# 文書抜粋
491.巻五・897~903:老身に病を重ね、経年辛苦し、さらに児等を思ふ歌七首長一首短六首(二の二)
898番歌
訳文
「気の紛れることはいっこうになくて、雲の彼方に隠れて鳴いて行く鳥のように、泣けて泣けて仕方がない」
書き出し文
「慰むる 心はなしに 雲隠り 鳴き行く鳥の 音のみし泣かゆ」
長歌の末尾を承けて、やや細かく述べている。
899番歌
訳文
「なすすべもなく苦しくてたまらないので、逃げ出してどこかへ行ってしまいたいと思うけれども、騒ぎ廻るこいつらに妨げられてしまう」
書き出し文
「すべもなく 苦しくあれば 出で走り 去ななと思へど こらに障りぬ」
長歌の「月重ね・・・死には知らず」の部分を承けている。
900番歌
訳文
「物持ちの家の子供が着あまして、持ち腐れにしては捨てている、その絹や綿の着物は、ああ」
書き出し文
「富人の 家の子どもの 着る身なみ 腐し捨つらむ 絹綿らはも」

# 出典レコード
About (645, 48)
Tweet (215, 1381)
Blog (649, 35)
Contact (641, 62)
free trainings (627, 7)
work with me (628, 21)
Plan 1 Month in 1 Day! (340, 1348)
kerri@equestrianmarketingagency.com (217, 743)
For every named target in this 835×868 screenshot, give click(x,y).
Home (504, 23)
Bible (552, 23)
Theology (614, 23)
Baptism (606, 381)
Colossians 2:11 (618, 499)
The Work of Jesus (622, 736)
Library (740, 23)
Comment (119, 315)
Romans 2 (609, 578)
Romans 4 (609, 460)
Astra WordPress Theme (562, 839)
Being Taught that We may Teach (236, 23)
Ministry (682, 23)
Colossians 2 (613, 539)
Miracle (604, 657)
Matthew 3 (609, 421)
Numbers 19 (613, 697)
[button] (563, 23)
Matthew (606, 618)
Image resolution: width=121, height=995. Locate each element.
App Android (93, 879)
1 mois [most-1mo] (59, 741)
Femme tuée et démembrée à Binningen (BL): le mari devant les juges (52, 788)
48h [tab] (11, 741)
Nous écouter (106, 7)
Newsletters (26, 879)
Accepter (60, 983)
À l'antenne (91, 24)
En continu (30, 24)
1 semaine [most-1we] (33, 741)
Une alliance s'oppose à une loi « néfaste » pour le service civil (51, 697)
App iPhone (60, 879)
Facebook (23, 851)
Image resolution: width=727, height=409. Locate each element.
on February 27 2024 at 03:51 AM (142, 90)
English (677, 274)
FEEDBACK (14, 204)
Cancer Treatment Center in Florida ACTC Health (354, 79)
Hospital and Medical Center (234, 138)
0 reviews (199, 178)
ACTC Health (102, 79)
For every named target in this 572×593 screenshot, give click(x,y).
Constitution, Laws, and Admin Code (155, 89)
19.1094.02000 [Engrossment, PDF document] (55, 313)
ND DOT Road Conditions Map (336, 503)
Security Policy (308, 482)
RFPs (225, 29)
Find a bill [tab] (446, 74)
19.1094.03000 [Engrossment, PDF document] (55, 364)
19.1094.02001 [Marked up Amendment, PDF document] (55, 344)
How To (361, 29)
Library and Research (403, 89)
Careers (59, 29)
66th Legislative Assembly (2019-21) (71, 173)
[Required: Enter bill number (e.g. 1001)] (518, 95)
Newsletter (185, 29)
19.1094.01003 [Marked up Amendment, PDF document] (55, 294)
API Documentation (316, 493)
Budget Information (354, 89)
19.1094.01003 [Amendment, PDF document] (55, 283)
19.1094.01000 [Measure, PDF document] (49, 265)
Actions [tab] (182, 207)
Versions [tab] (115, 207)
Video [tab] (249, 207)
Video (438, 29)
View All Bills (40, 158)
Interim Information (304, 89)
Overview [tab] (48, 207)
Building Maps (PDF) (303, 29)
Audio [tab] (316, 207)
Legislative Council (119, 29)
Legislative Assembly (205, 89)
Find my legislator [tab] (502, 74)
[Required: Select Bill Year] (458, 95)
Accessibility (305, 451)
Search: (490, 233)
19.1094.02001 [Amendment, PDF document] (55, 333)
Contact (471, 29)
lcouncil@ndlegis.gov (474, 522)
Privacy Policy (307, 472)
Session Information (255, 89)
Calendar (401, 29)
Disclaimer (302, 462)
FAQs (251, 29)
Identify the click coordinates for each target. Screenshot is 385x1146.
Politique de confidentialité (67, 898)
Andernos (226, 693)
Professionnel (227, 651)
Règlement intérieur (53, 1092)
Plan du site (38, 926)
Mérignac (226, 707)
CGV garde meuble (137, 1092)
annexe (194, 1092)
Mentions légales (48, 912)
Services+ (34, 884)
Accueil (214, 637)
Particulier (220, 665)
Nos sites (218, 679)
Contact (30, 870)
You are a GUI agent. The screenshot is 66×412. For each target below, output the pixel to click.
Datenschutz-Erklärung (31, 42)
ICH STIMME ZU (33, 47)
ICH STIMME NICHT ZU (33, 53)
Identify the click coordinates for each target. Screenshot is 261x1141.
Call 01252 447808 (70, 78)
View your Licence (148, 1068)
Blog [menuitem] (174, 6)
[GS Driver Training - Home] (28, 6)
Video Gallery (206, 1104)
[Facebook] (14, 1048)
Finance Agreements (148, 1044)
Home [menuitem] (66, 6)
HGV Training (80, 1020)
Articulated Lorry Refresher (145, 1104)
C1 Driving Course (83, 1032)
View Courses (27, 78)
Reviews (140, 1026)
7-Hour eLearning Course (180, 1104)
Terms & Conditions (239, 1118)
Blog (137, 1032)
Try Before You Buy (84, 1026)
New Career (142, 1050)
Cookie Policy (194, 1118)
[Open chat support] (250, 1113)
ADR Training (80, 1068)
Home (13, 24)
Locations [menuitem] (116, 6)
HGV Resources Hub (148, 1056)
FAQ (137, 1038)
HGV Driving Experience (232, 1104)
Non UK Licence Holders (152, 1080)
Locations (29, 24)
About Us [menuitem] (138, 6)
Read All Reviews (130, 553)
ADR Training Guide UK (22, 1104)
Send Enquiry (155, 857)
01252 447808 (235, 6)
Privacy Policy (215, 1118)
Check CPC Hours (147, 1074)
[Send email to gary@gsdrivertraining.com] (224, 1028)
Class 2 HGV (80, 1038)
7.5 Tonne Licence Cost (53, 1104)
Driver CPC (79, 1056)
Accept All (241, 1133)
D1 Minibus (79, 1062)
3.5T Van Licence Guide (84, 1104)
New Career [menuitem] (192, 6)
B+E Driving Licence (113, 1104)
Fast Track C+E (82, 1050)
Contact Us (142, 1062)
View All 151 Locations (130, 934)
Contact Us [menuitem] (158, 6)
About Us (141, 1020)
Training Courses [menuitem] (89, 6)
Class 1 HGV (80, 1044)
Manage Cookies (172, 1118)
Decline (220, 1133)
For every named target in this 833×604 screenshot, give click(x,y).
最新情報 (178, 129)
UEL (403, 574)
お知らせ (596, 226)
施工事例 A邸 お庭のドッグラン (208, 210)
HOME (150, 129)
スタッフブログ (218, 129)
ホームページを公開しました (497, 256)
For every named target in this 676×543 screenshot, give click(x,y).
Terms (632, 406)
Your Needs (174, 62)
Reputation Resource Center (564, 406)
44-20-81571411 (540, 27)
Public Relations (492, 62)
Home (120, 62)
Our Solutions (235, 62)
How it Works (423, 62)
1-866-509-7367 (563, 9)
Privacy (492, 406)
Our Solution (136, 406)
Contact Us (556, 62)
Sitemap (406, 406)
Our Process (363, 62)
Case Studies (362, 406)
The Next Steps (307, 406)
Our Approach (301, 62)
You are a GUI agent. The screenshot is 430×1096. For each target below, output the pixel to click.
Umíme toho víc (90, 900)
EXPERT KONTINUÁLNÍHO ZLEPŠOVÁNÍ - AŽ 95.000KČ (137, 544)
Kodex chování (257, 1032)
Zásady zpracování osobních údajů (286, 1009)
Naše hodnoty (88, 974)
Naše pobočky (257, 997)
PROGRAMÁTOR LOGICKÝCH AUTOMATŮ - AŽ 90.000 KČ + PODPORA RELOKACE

# 目的
巻五の歌の解説文のうち、「長歌の末尾を承けて、やや細かく述べている。」から「は捨てている、その絹や綿の着物は、ああ」」までの箇所を、「長歌」を「反歌」に入れ替えたうえで書き出してください。

# 模範解答
反歌の末尾を承けて、やや細かく述べている。
899番歌
訳文
「なすすべもなく苦しくてたまらないので、逃げ出してどこかへ行ってしまいたいと思うけれども、騒ぎ廻るこいつらに妨げられてしまう」
書き出し文
「すべもなく 苦しくあれば 出で走り 去ななと思へど こらに障りぬ」
反歌の「月重ね・・・死には知らず」の部分を承けている。
900番歌
訳文
「物持ちの家の子供が着あまして、持ち腐れにしては捨てている、その絹や綿の着物は、ああ」